Set g = GCD(f,x^p-x). Using Euclid's algorithm to compute the GCD of two polynomials is fast in general, taking a number of steps that is logarithmic in the maximum degree. It does not require you to factor the polynomials. g has the same roots as f in the field, and no repeated factors.

Because of the special form of x^p-x, with only two nonzero terms, the first step of Euclid's algorithm can be done by repeated squaring, in about 2 log_2 (p) steps involving only polynomials of degree no more than twice the degree of f, with coefficients mod p. We may compute x mod f, x^2 mod f, x^4 mod f, etc, then multiply together the terms corresponding to nonzero places in the binary expansion of p to compute x^p mod f, and finally subtract x.

Repeatedly do the following: Choose a random d in Z/p. Compute the GCD of g with r_d = (x+d)^((p-1)/2)-1, which we can again compute rapidly by Euclid's algorithm, using repeated squaring on the first step. If the degree of this GCD is strictly between 0 and the degree of g, we have found a nontrivial factor of g, and we can recurse until we have found the linear factors hence roots of g and thus f.

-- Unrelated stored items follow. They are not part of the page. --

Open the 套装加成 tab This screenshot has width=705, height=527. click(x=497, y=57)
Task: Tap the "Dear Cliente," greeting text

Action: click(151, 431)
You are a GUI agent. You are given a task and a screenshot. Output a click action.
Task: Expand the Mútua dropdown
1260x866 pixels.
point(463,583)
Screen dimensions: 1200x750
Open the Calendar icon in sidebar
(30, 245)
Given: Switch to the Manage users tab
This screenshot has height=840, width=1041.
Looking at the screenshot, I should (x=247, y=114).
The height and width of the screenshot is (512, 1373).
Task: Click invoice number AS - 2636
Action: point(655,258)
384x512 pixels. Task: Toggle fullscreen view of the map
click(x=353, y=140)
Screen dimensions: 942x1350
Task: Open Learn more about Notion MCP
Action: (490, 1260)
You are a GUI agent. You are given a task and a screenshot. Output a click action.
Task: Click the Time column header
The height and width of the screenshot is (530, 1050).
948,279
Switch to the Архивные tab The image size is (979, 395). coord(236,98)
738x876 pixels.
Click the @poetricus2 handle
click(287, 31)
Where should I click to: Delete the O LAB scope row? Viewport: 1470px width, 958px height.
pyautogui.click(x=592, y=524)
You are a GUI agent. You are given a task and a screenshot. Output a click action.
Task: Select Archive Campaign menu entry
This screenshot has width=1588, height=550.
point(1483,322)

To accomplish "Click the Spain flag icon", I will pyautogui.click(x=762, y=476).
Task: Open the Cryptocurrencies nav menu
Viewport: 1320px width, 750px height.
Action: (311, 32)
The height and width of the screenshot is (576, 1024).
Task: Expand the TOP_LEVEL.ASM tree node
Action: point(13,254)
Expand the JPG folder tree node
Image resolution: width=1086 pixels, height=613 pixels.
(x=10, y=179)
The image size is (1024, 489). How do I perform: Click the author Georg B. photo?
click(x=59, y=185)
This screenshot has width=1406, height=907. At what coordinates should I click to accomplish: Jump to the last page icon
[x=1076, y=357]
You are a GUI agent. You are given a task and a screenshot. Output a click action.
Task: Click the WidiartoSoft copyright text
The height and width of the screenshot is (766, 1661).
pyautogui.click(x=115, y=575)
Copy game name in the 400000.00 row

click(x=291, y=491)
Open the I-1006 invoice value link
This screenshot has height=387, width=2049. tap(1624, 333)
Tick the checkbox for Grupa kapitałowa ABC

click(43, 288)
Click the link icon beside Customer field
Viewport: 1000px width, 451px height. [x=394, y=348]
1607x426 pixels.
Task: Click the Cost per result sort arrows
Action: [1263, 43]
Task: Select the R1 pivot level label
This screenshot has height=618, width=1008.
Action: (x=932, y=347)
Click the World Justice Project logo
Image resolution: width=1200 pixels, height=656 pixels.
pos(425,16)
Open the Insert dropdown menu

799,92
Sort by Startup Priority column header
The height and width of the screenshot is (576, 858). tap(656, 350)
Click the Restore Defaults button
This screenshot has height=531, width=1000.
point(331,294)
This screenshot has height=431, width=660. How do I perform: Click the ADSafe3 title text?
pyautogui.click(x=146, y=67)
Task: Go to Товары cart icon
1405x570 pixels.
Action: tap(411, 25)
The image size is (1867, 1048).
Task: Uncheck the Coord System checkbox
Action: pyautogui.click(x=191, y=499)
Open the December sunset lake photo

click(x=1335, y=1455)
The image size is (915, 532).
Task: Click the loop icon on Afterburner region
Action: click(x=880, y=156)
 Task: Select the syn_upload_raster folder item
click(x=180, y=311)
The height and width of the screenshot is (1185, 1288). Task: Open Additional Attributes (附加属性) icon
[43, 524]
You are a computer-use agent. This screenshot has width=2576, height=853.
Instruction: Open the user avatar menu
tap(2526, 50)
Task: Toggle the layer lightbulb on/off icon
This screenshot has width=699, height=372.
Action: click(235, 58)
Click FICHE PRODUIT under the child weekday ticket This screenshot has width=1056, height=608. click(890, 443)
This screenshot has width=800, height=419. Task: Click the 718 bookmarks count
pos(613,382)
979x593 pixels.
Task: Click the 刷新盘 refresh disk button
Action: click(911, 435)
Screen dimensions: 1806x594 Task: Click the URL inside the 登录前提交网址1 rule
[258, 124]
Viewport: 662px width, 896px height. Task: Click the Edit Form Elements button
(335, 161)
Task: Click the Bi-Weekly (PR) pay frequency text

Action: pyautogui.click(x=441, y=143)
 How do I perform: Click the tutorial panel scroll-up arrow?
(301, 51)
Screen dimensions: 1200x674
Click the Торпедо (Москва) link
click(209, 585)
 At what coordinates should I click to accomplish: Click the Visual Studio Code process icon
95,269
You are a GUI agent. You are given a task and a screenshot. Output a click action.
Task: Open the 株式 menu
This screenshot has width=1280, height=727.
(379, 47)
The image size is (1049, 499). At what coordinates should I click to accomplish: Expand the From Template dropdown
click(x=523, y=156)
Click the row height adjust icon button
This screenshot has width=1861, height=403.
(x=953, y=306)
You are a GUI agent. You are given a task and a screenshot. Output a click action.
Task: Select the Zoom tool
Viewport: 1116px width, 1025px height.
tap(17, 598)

How often does this work? r_d has as roots the numbers that are d less than a nonzero square mod p. Consider two distinct roots of g, a and b, so (x-a) and (x-b) are factors of g. If a+d is a nonzero square, and b+d is not, then (x-a) is a common factor of g and r_d, while (x-b) is not, which means GCD(g,r_d) is a nontrivial factor of g. Similarly, if b+d is a nonzero square while a+d is not, then (x-b) is a common factor of g and r_d while (x-a) is not. By number theory, one case or the other happens close to half of the possible choices for d, which means that on average it takes a constant number of choices of d before we find a nontrivial factor of g, in fact one separating (x-a) from (x-b).

Answer 2

Your answers are good, but I think I found a wonderful method to find the roots modulo any number: This method based on "LATTICES". Let r ≤ R be a root of mod p. We must find another function such as h(x) such that h isn't large and r is root of h. Lattice method find this function. At the first time, we must create a basis of polynomial for lattice and then, with "LLL" algorithm, we find a "shortest vector" that has root r without modulo p. In fact, we eliminate modulo p with this way.

For more explanation, refer to "Coppersmith D. Finding small solutions to small degree polynomials. In Cryptography and lattices".